The desperation displayed by the Hawks, with the seemingly tacit consent of Moyane, is the clearest show of the lengths certain extremely powerful organs of state are willing to go to prosecute Gordhan and his co-accused. It further confirms, from within the prosecutorial camp itself for the first time, what a near-universal chorus of legal experts have said – that the case against the finance minister is fatally flawed. Most worryingly, it displays the increasingly desperate lengths they are willing to resort to execute their plan. Violence and intimidation – tactics reminiscent of the apartheid era State of Emergency – seem to be back in vogue.
It comes on the back of a last-minute subpoena the NPA issued to the chief executive of the Government Pensions Administrations Agency for documents to explain the approval of early retirement requests.
An affidavit filed by Francis Antonie of the Helen Suzman Foundation states that the timing of this subpoena suggests a “desperate, eleventh-hour” bid to prop up the prosecution of Gordhan which was clearly hopeless from the start.
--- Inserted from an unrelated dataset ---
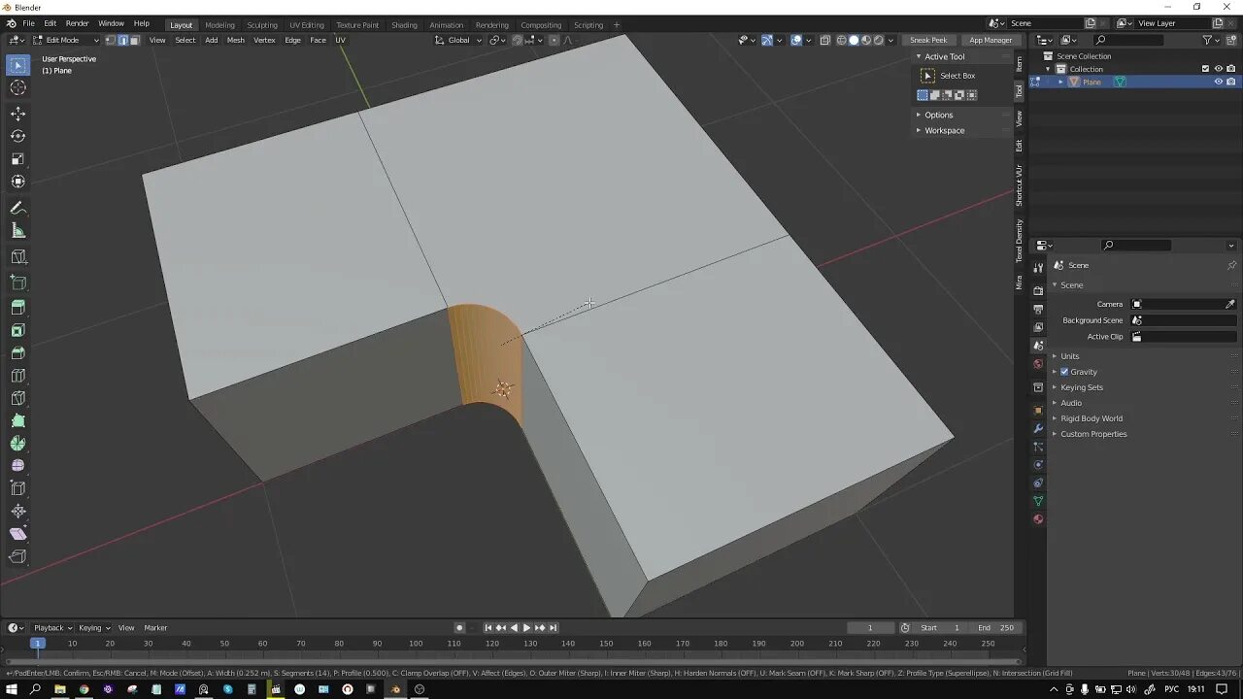Open the Global transform orientation dropdown
The width and height of the screenshot is (1243, 699).
[457, 40]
The foundation, along with Freedom Under Law, have launched a legal challenge against the NPA over the Gordhan prosecution.
The very basis of the fraud charge against the finance minister is in his approval of Pillay’s early retirement.
“This is information the NPA should have gathered long before any decision to prosecute was made and the NPA’s failure to do so underlines the irrationality and unlawfulness of its decision.
“This is especially so given that the information is likely to be exculpatory,” the HSF said in a media statement.